Por outro lado, o supermercado permite que uma fatia de consumidores urbanos descubra o produto orgânico, tornando-o mais conhecido e acessível. A venda direta e as feiras são propostas eficazes para o fortalecimento de associações de agricultores orgânicos. Porém, há dificuldades, como a distância dos centros consumidores, as condições das estradas e a exigência tanto de habilidade para o comércio quanto de tempo disponível do agricultor para a venda. Destaca-se que esse circuito é voltado para um consumidor já sensibilizado para o consumo e a compra de alimentos orgânicos de produção local, havendo alguma dificuldade de ampliar o número de envolvidos. Por outro lado, as vendas diretas promovem um estreitamento com os consumidores, fidelizando-os cada vez mais à proposta da agricultura orgânica e sustentável.

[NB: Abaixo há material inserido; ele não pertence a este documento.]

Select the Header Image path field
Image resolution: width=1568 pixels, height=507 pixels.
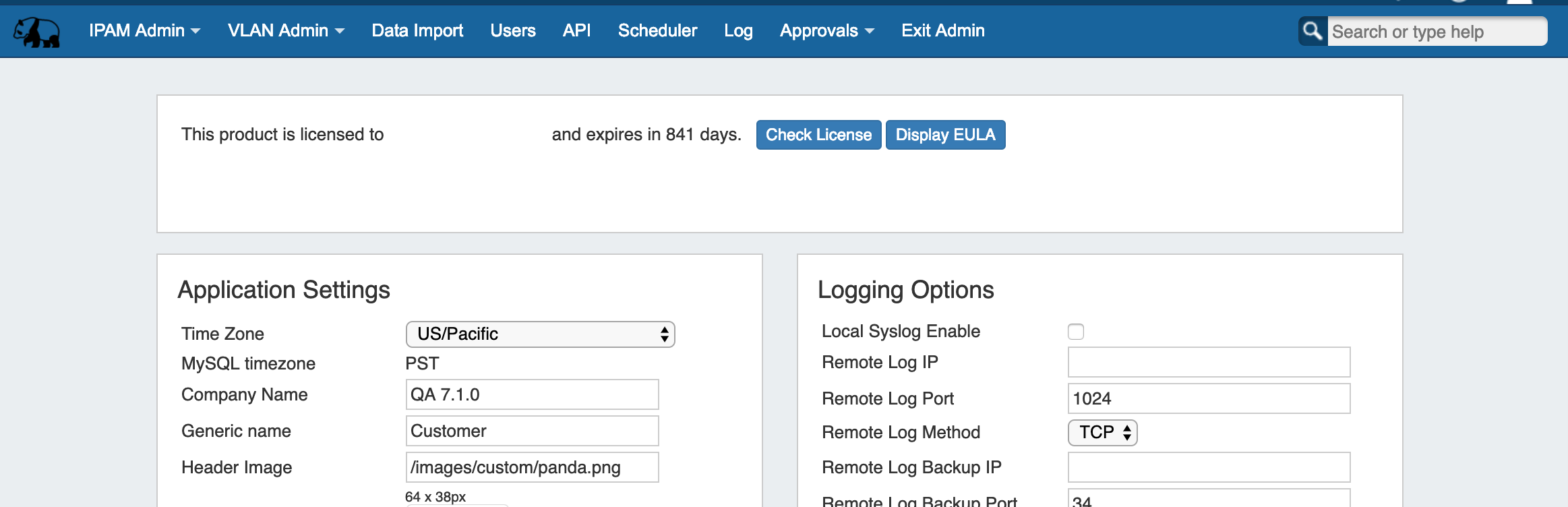pyautogui.click(x=532, y=467)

Além disso, a ausência de intermediação permite uma maior apropriação, pelos agricultores, dos resultados de seu trabalho, em termos de renda. A produção orgânica exige maior envolvimento de mão de obra. Ao adquirir esse tipo de alimento, o consumidor passa a contribuir para o fortalecimento e a viabilidade da agricultura familiar. Essa é uma contribuição social do consumidor socioambientalmente consciente: ao buscar produtos orgânicos, ele assume um papel decisivo nesse contexto de transição. O alimento é uma mercadoria que o consumidor exige que tenha preço baixo e alta qualidade — e o preço baixo de um alimento ou refeição raramente leva em conta o custo ambiental, os gastos energéticos para sua produção, os impactos na saúde humana, no bem-estar animal e na qualidade de vida dos que produzem tais alimentos. Ao adquirir o alimento orgânico, o consumidor contribui para a promoção da sua saúde, para a qualidade de vida das futuras gerações e para a preservação dos ecossistemas naturais. Nesse contexto, a pergunta que deve ser feita é: qual o real valor de um alimento com preço baixo, mas que promove a poluição ambiental, a perda da biodiversidade, a exclusão social e que contribui para o aumento das doenças?
CONSIDERAÇÕES FINAIS
Com base nos estudos analisados, concluímos que, embora os alimentos orgânicos se destaquem por sua baixa toxicidade, maior durabilidade e maior teor de alguns nutrientes em alguns alimentos, mais estudos comparativos devem ser realizados para comprovar essa superioridade e determinar se existem vantagens em termos de valor nutricional para que as controvérsias se dissolvam. Por outro lado, é preciso considerar um contexto de saúde ampliado, que não se resuma a uma análise do valor nutricional desses alimentos. Sem desconsiderar o foco do artigo e as controvérsias analisadas, destaca-se que, ao optar por alimentos orgânicos, o consumidor está ingerindo menos substâncias tóxicas e apoiando um processo de transição ecológica que visa à desintoxicação gradual dos alimentos, do solo e das águas, promovendo a saúde ambiental. Portanto, o amplo espectro de promoção da saúde ao qual o sistema orgânico aparece vinculado, especialmente o fomento ao pequeno agricultor, à biodiversidade e ao desenvolvimento local sustentável, é um apelo para que esse tipo de produção seja estimulado e subsidiado mundialmente, de modo a garantir o aumento da sua demanda e da oferta com preços justos para consumidores individuais e institucionais.